[Dataset excerpts]
▼

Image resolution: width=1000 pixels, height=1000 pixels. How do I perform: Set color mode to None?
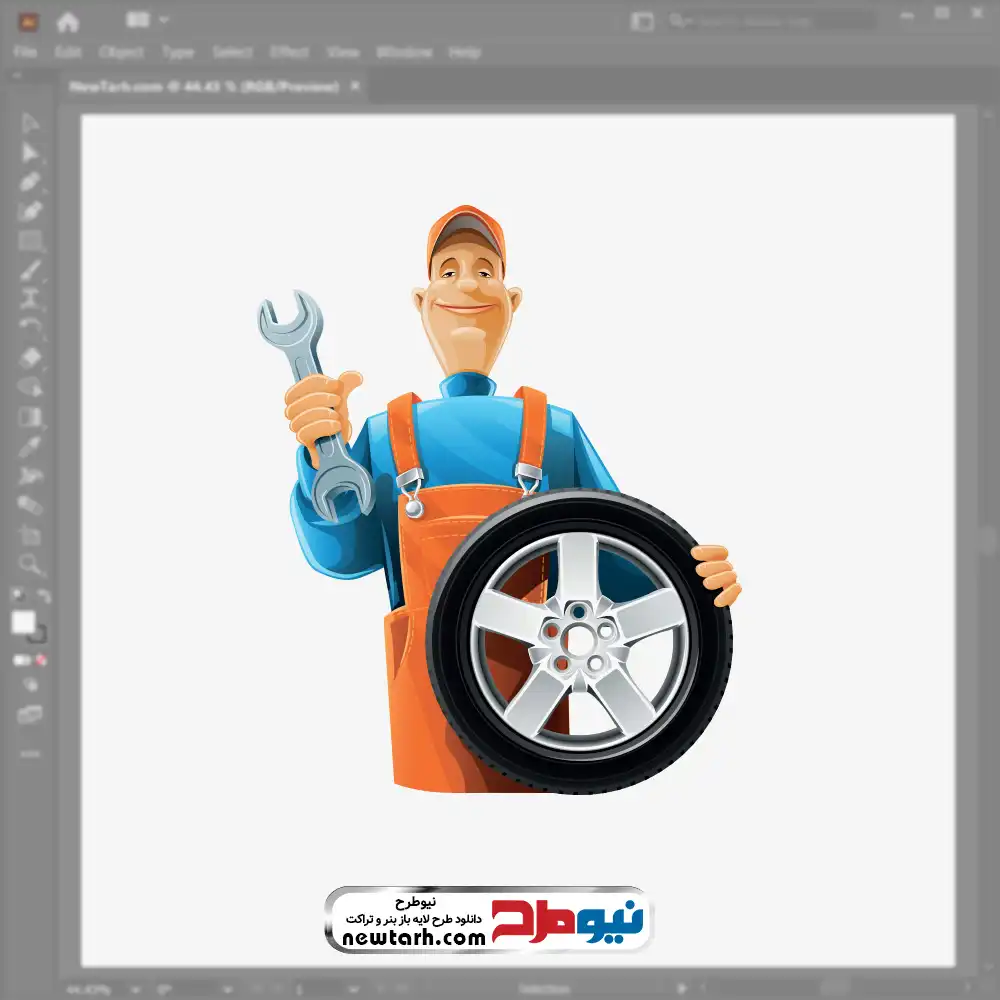42,660
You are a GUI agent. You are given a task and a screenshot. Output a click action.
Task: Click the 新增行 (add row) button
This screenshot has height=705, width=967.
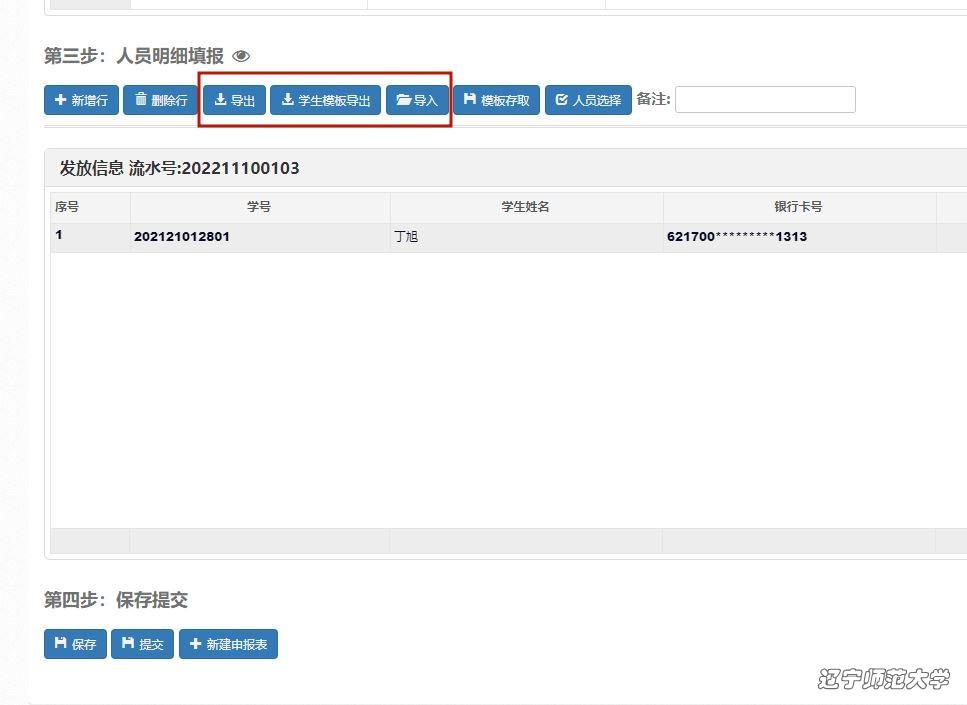(81, 100)
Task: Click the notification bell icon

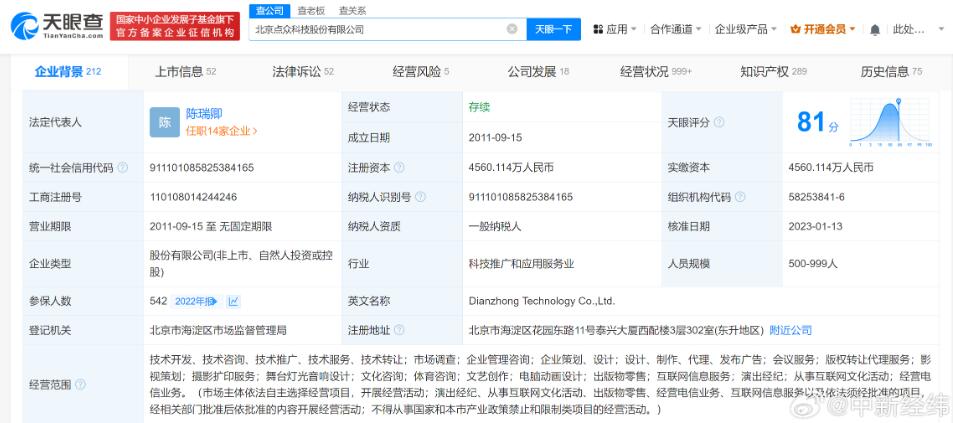Action: [x=875, y=30]
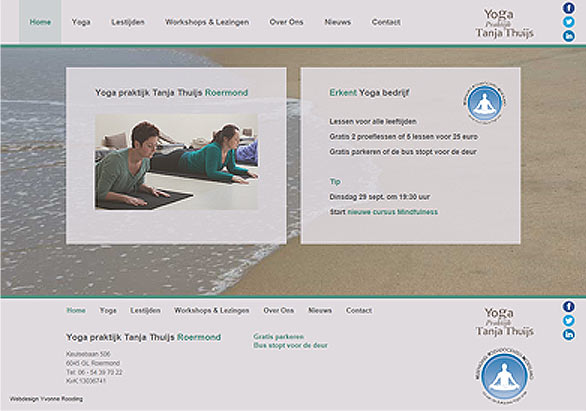The height and width of the screenshot is (411, 586).
Task: Select Over Ons in top navigation
Action: click(x=286, y=22)
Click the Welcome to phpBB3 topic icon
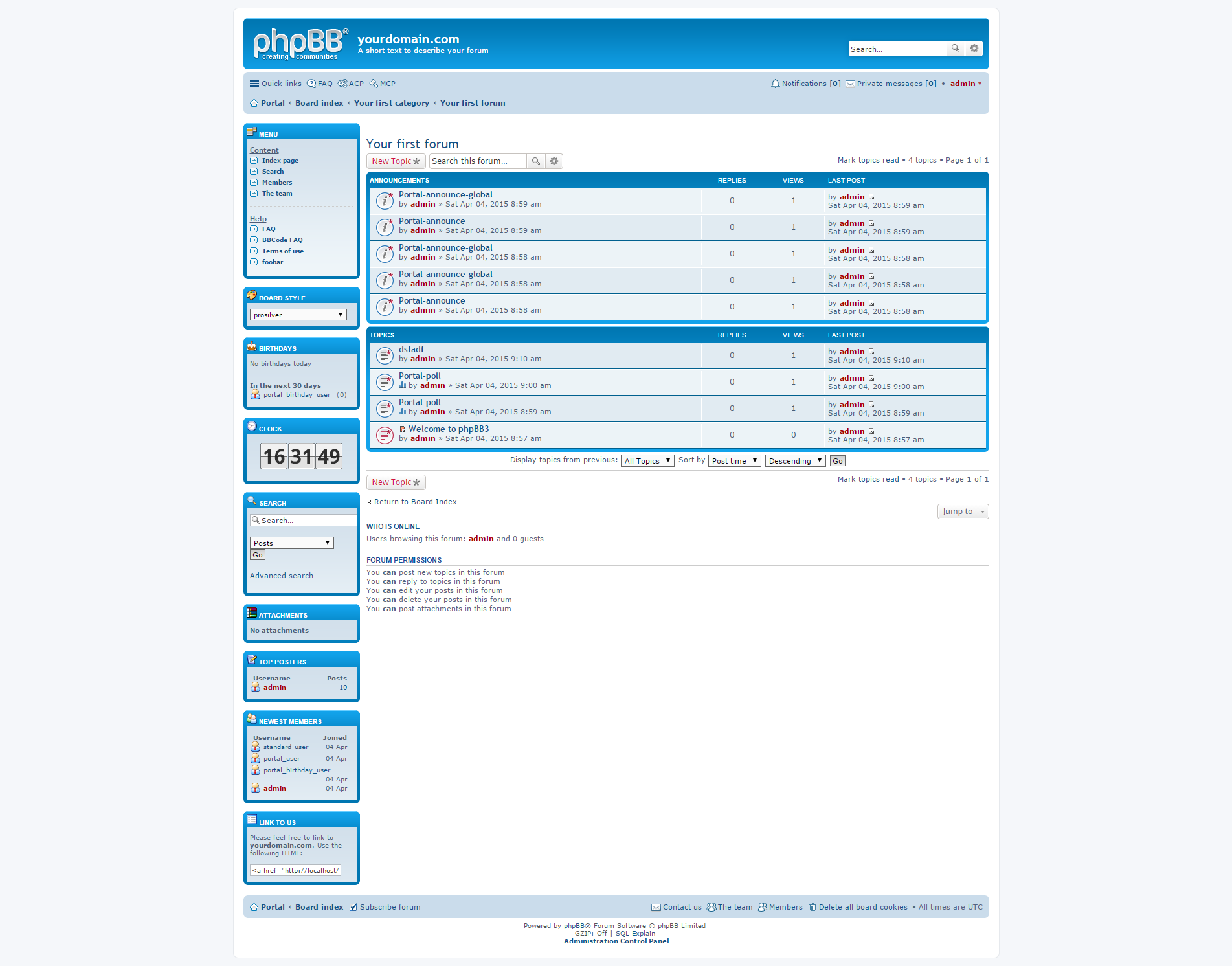 (x=385, y=434)
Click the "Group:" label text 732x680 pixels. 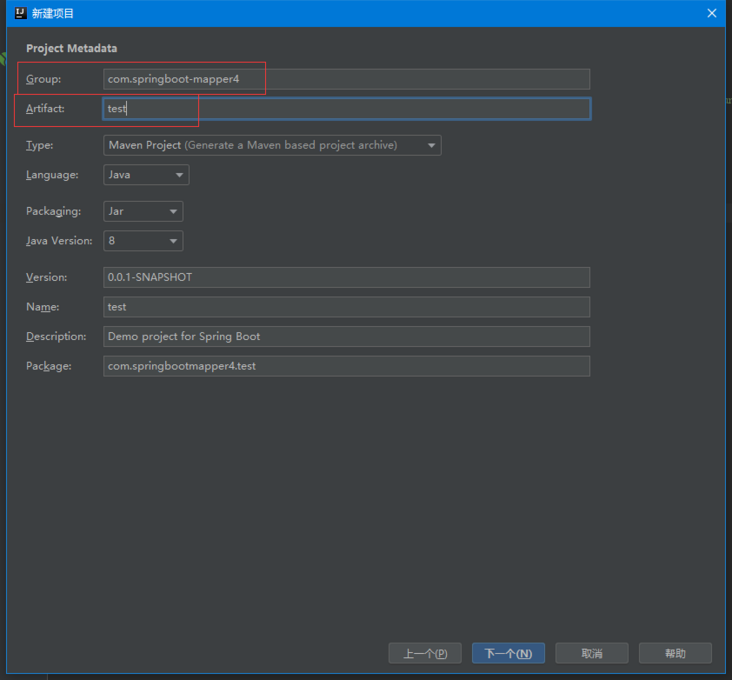44,79
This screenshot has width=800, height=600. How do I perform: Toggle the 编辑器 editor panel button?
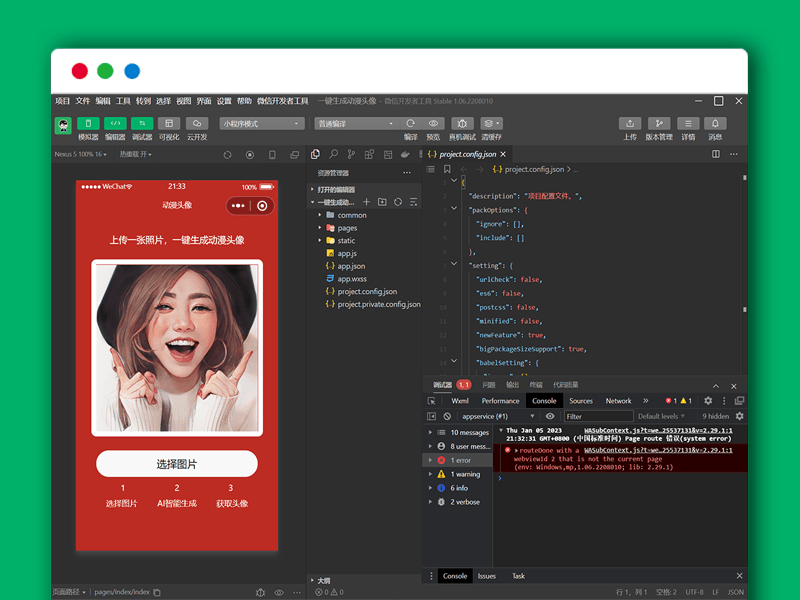pos(115,124)
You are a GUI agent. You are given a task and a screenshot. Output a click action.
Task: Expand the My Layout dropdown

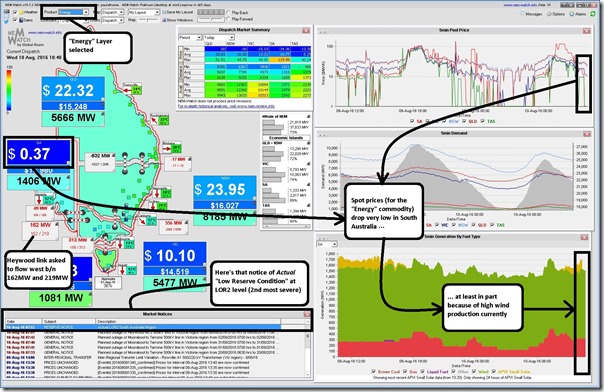(143, 12)
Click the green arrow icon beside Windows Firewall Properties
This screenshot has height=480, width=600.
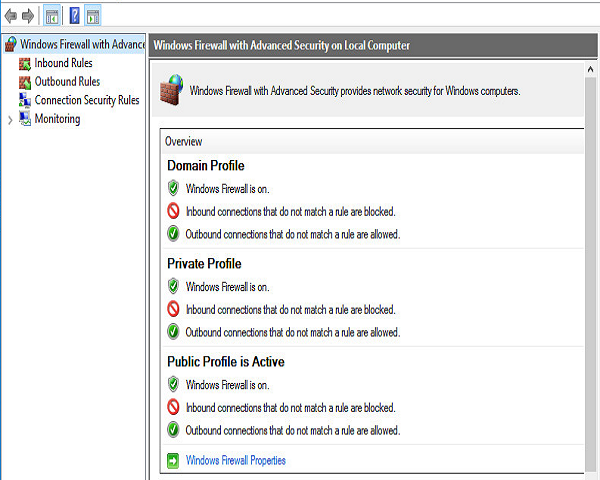(x=173, y=460)
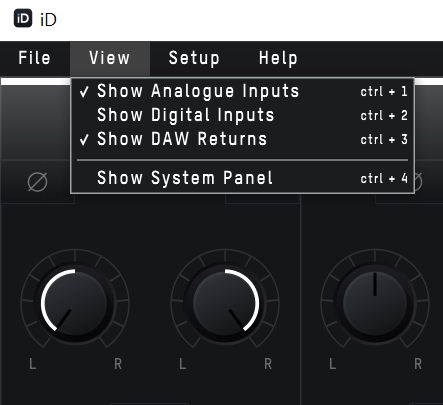Close the open View menu

(x=110, y=58)
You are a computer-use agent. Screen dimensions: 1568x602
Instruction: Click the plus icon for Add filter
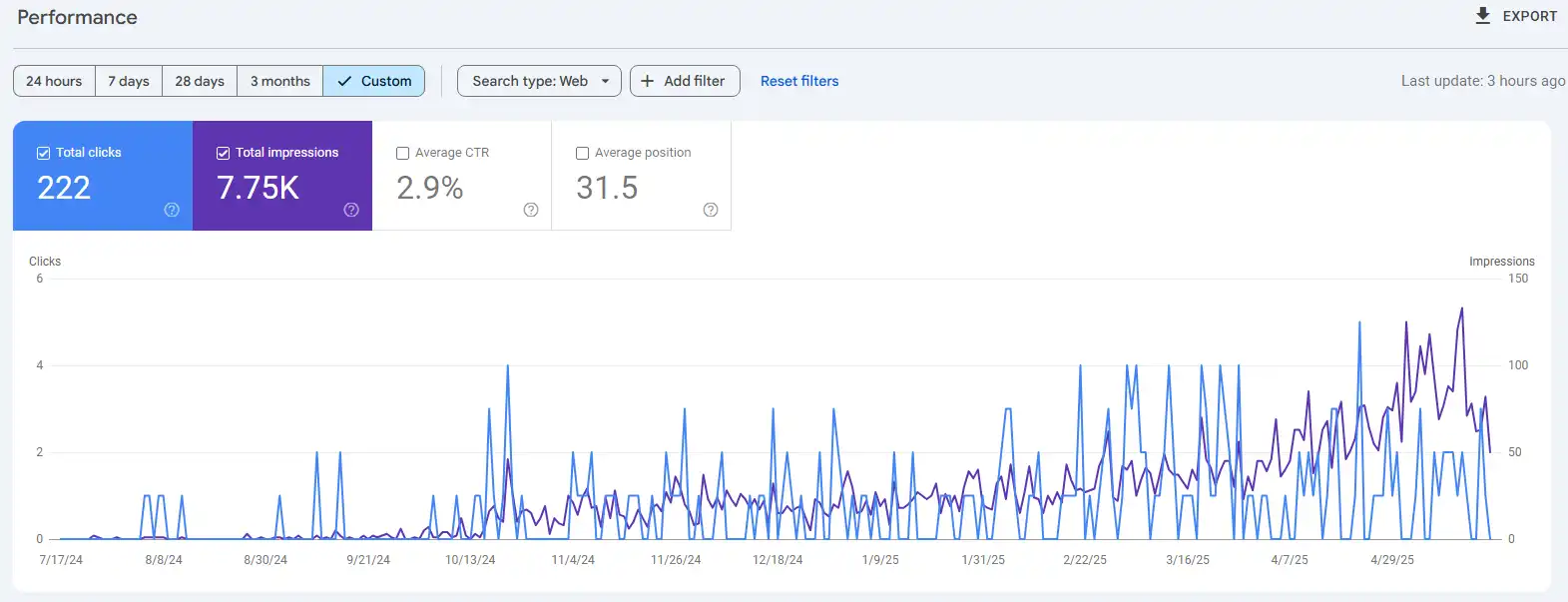point(648,81)
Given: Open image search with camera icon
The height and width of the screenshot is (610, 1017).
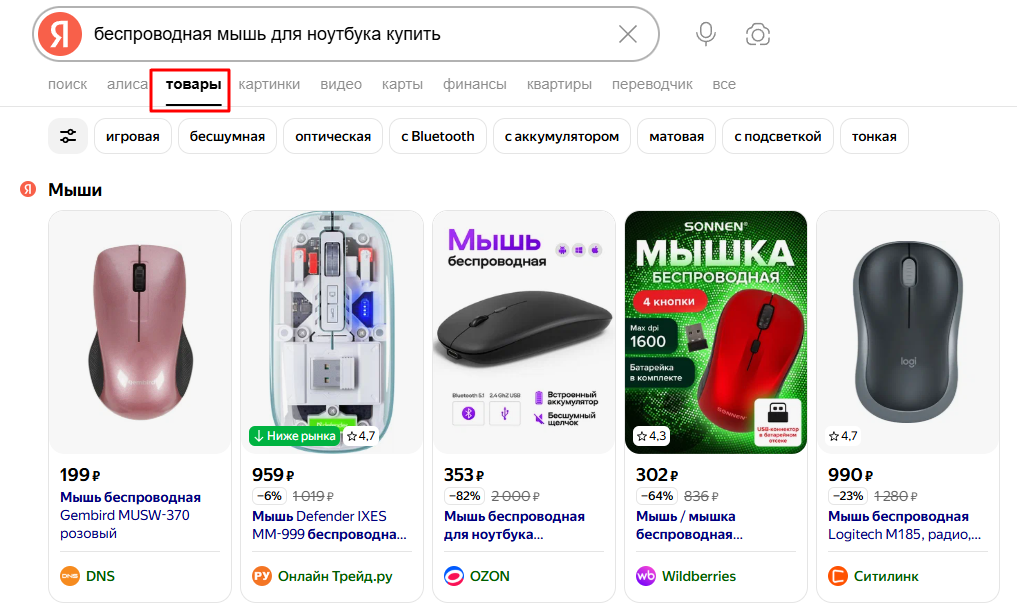Looking at the screenshot, I should click(x=758, y=35).
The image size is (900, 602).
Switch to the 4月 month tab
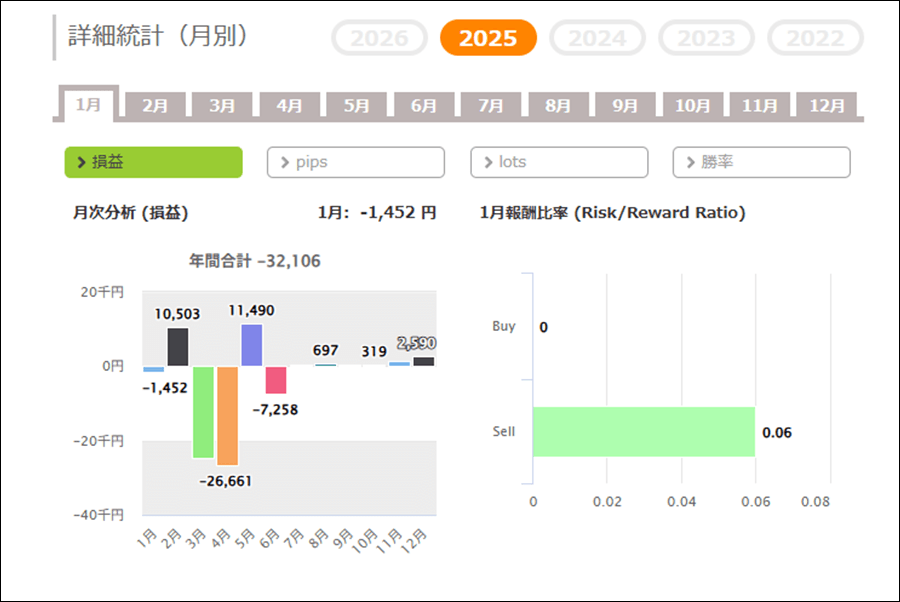pyautogui.click(x=289, y=105)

▲

What you will do - The answer must be an exact copy of the lines from the one that holds "You are a computer-use" through the end of the data, both included, with no pictures.

Solution to this task -
You are a computer-use agent. Screen dimensions: 1568x602
Instruction: Click the plus icon for Add filter
point(648,81)
Given: Open image search with camera icon
The height and width of the screenshot is (610, 1017).
Looking at the screenshot, I should click(x=758, y=35).
The image size is (900, 602).
Switch to the 4月 month tab
pyautogui.click(x=289, y=105)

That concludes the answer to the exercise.